» **Objective**:
Quote the entries below verbatim, starting at the line that contains "Image resolution: width=1080 pixels, height=725" and ending at the line that contains "[x=686, y=230]", with both of those lines included.

======

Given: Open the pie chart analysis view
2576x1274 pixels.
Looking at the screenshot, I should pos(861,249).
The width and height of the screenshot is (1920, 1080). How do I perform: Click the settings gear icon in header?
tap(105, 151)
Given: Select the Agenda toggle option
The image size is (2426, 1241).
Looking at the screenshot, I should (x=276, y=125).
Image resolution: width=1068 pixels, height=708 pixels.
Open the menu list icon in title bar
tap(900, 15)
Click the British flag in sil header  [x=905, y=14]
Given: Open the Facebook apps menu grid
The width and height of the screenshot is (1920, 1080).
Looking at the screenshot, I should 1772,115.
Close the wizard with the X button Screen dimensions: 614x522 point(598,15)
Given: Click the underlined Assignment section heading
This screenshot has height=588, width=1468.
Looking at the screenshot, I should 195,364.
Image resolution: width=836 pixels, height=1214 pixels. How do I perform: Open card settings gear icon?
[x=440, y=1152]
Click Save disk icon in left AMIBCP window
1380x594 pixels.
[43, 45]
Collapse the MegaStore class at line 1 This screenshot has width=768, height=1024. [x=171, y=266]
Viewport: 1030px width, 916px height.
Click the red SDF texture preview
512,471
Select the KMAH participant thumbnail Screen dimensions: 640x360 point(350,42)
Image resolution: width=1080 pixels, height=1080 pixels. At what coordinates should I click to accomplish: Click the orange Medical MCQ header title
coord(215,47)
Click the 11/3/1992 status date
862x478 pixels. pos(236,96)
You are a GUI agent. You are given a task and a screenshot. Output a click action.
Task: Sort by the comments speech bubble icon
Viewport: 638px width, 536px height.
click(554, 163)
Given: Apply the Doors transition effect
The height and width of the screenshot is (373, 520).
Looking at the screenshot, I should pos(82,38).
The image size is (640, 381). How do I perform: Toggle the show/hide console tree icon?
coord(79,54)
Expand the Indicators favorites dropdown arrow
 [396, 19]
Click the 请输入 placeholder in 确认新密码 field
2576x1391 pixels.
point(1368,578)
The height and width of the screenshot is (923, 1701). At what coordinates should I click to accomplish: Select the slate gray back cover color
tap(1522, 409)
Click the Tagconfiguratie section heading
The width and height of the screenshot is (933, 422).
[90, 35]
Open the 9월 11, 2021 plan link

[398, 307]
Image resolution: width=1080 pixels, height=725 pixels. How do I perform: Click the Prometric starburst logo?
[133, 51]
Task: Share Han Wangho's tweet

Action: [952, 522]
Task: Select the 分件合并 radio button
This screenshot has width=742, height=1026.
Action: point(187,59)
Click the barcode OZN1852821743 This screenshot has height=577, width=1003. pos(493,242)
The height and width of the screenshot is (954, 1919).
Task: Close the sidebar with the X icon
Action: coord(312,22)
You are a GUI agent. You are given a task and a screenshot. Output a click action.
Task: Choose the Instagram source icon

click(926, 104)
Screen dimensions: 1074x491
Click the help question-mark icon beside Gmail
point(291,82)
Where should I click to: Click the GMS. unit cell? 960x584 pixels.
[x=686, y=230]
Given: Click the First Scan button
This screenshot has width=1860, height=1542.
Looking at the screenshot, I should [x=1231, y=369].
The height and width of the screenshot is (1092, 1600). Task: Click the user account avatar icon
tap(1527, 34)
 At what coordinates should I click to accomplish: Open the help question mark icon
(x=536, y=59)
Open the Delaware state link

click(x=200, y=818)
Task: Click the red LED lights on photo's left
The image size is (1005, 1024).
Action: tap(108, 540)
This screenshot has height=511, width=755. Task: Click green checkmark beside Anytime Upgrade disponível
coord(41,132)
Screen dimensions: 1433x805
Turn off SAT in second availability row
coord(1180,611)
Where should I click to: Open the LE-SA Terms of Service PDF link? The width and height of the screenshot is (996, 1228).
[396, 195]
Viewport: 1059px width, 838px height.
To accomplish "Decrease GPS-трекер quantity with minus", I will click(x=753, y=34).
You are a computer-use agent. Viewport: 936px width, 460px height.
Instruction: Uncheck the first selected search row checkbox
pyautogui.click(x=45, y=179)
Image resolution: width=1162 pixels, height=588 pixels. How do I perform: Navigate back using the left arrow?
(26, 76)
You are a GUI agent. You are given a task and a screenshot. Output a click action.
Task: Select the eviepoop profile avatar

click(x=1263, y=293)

======

» **Task solution**:
Image resolution: width=1080 pixels, height=725 pixels. How do I perform: Click the Prometric starburst logo?
[133, 51]
Task: Share Han Wangho's tweet

Action: [952, 522]
Task: Select the 分件合并 radio button
This screenshot has width=742, height=1026.
Action: point(187,59)
Click the barcode OZN1852821743 This screenshot has height=577, width=1003. pos(493,242)
The height and width of the screenshot is (954, 1919).
Task: Close the sidebar with the X icon
Action: coord(312,22)
You are a GUI agent. You are given a task and a screenshot. Output a click action.
Task: Choose the Instagram source icon

click(926, 104)
Screen dimensions: 1074x491
Click the help question-mark icon beside Gmail
point(291,82)
Where should I click to: Click the GMS. unit cell? 960x584 pixels.
[x=686, y=230]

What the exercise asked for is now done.